## [PROBLEM REQUIREMENTS]
In the records below, find the line with "Given: Click the" and repeat exactly every line from it through the line with "Image resolution: width=856". Pictures stay out.

## [MATERIAL SUPPLIED]
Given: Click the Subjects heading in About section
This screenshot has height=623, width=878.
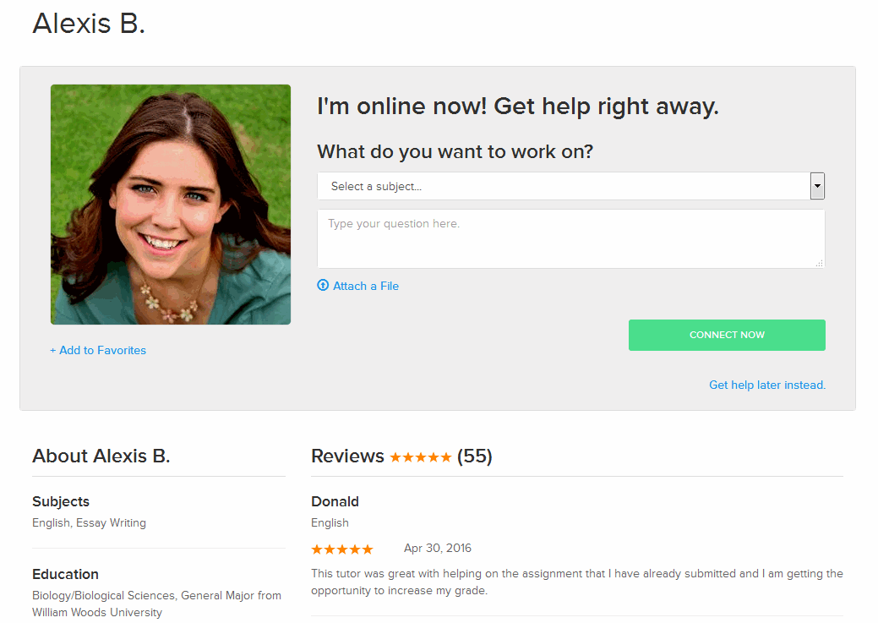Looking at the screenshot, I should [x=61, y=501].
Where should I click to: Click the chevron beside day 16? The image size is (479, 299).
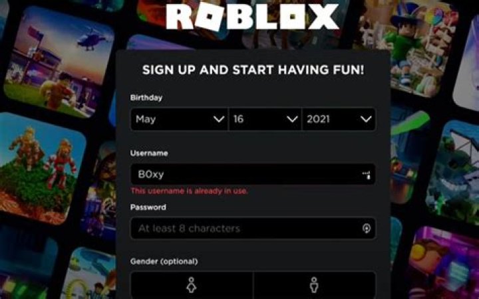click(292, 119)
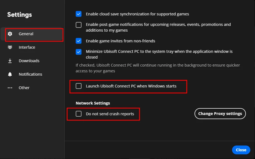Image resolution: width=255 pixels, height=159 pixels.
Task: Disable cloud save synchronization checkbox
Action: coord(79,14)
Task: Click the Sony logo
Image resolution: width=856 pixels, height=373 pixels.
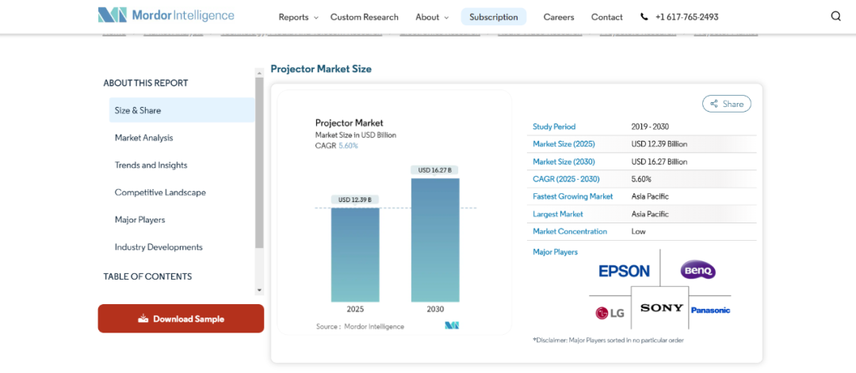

* * *

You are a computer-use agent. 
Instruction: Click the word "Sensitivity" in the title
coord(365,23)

--

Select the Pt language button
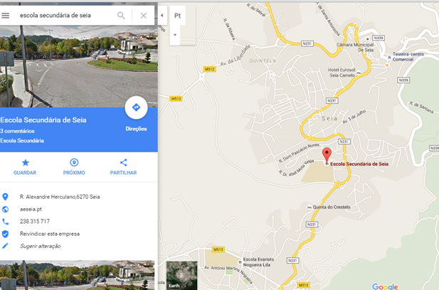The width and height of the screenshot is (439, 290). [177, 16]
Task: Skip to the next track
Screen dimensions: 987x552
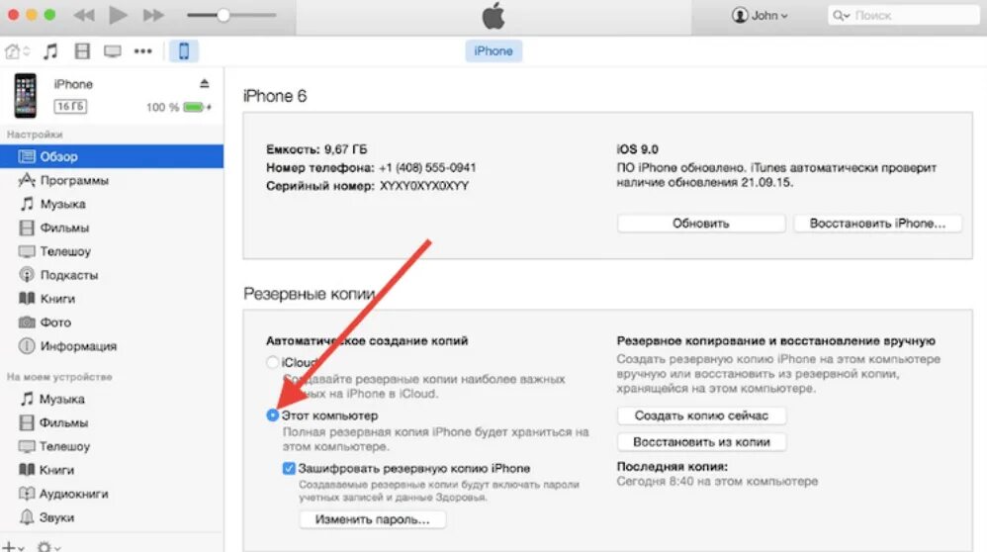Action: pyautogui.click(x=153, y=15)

## [RESPONSE]
Given: Click the Subjects heading in About section
This screenshot has height=623, width=878.
Looking at the screenshot, I should [x=61, y=501].
Where should I click to: Click the chevron beside day 16? The image size is (479, 299).
click(292, 119)
Image resolution: width=255 pixels, height=159 pixels.
Task: Disable cloud save synchronization checkbox
Action: coord(79,14)
Task: Click the Sony logo
Image resolution: width=856 pixels, height=373 pixels.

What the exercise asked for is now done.